Bahkan tanpa perjanjian pembagian beban formal dimana BI membeli obligasi pemerintah melalui penempatan swasta, BI akan terus memberikan penghentian penting ke pasar obligasi pada tahun 2021 jika investor swasta tidak bersedia mengambil obligasi sebanyak yang ditawarkan pemerintah. Kami memperkirakan investor asing akan kembali ke pasar obligasi domestik – arus masuk bersih $ 10 miliar adalah perkiraan yang masuk akal – yang berarti BI dan bank-bank Indonesia tidak perlu meningkatkan kepemilikan obligasi pemerintah mereka sebanyak yang mereka lakukan tahun ini.
Namun jangan salah, mengelola defisit dan utang pemerintah yang membengkak akan terus menjadi tantangan kebijakan yang signifikan selama beberapa tahun. Oleh karena itu, penting bahwa transisi pemerintah dengan cepat dari stimulus darurat COVID-19 kembali ke sikap kebijakan berwawasan ke depan pada tahun 2019. Reformasi pasar tenaga kerja, pelonggaran beban administrasi pada investor dan dimulainya kembali investasi infrastruktur akan menjadi sinyal penting kepada investor bahwa Indonesia tetap merupakan negara dengan pertumbuhan tinggi dan – mulai tahun 2023 – negara dengan defisit rendah yang akan menarik modal asing.

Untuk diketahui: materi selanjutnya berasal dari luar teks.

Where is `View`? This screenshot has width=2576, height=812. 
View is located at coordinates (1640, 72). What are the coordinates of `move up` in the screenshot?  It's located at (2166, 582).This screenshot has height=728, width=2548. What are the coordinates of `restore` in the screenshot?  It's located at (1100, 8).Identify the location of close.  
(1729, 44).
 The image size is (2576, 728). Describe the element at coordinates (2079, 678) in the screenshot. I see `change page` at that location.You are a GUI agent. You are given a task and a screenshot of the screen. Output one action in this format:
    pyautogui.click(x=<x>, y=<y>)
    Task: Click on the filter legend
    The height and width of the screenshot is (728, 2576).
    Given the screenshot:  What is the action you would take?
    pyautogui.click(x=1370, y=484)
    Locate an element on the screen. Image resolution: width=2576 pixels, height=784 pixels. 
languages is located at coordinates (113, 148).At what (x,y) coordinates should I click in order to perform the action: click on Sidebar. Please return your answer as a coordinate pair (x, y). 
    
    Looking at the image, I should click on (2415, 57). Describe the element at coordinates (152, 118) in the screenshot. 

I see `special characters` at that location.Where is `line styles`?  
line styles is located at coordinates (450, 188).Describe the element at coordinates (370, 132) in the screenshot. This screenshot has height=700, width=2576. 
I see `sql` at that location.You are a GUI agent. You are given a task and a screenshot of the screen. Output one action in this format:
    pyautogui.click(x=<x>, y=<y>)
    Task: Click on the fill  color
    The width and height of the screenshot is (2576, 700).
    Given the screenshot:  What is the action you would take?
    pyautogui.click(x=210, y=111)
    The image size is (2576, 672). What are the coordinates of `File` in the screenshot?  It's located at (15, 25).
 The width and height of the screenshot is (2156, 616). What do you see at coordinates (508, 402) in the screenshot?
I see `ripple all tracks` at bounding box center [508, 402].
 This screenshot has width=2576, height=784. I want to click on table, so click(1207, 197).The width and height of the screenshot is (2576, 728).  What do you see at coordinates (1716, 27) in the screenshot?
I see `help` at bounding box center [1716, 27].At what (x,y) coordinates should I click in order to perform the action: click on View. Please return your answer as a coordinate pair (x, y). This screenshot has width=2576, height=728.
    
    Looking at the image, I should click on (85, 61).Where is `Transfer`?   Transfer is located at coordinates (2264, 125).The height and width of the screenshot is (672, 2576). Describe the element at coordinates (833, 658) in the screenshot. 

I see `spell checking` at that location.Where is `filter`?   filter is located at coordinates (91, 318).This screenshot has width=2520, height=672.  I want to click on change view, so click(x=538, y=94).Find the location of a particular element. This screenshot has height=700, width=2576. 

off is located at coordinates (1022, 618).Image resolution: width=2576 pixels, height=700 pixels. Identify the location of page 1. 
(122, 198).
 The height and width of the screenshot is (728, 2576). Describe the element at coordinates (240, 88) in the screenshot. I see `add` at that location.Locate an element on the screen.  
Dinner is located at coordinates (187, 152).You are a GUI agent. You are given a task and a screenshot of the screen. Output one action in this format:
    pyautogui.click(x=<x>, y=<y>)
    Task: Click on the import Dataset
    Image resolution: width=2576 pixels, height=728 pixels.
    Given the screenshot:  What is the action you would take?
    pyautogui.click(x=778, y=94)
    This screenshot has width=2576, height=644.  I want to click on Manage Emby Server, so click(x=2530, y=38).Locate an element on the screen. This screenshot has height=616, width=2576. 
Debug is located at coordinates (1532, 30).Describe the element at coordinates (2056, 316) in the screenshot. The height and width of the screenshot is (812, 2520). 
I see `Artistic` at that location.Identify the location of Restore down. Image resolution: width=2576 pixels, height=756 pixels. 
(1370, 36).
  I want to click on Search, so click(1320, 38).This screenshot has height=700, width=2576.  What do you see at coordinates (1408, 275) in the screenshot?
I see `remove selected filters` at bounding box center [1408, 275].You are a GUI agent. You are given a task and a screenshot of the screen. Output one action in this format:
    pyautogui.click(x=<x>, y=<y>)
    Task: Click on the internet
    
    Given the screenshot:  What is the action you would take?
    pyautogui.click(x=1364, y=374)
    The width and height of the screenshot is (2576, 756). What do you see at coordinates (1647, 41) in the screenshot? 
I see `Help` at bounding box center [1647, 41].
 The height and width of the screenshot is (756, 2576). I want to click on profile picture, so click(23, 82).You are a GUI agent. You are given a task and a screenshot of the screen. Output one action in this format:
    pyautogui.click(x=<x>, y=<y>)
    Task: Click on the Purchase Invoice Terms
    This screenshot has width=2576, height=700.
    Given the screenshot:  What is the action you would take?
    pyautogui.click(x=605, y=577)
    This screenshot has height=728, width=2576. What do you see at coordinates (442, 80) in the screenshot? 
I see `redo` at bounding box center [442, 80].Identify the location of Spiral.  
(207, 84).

Peluang bagi investor lebih jauh dari pasar obligasi, tentu saja. Presiden terpilih AS Joe Biden mungkin menggunakan bahasa yang tidak terlalu berlebihan dibandingkan dengan Presiden AS Donald Trump dalam berurusan dengan China, tetapi tujuan kebijakan AS – untuk mengurangi ketergantungan pada rantai pasokan melalui China, terutama untuk peralatan elektronik dan medis yang sensitif – akan tetap ada.
Kemitraan Ekonomi Komprehensif Regional (RCEP) yang baru-baru ini ditandatangani menawarkan peluang baru bagi perusahaan-perusahaan di kawasan Asia Pasifik untuk merestrukturisasi rantai pasokan guna mendapatkan keuntungan, khususnya, perdagangan ASEAN-Jepang dan ASEAN-Korea. Dengan basis konsumen domestik yang besar dan tenaga kerja serta investasi penting dalam beberapa tahun terakhir di bidang transportasi dan infrastruktur listrik, kami pikir Indonesia dapat menjadi penerima manfaat yang sangat penting dari restrukturisasi manufaktur di kawasan ini.
Sementara untuk sebagian besar tahun 2021, COVID-19 akan terus menyibukkan investor, seperti yang kita lihat ke 2022 dan ekonomi pasca-pandemi yang tepat, kami pikir Indonesia akan tetap menjadi tujuan yang menarik bagi investor. Perbaikan dalam iklim bisnis, investasi dalam infrastruktur yang mendukung dan tim pembuat kebijakan ekonomi yang telah membantu Indonesia melewati krisis global ini dengan sangat baik adalah semua keuntungan penting di atas kekuatan yang melekat yang ditawarkan oleh basis sumber daya alam dan populasi muda yang besar.
***
Penulis adalah kepala ekonom Asia Pasifik dari Deutsche Bank.
. “Penjelajah. Penggemar bacon yang ramah. Pecandu kopi setia. Gamer seumur hidup. Alcoholaholic bersertifikat.”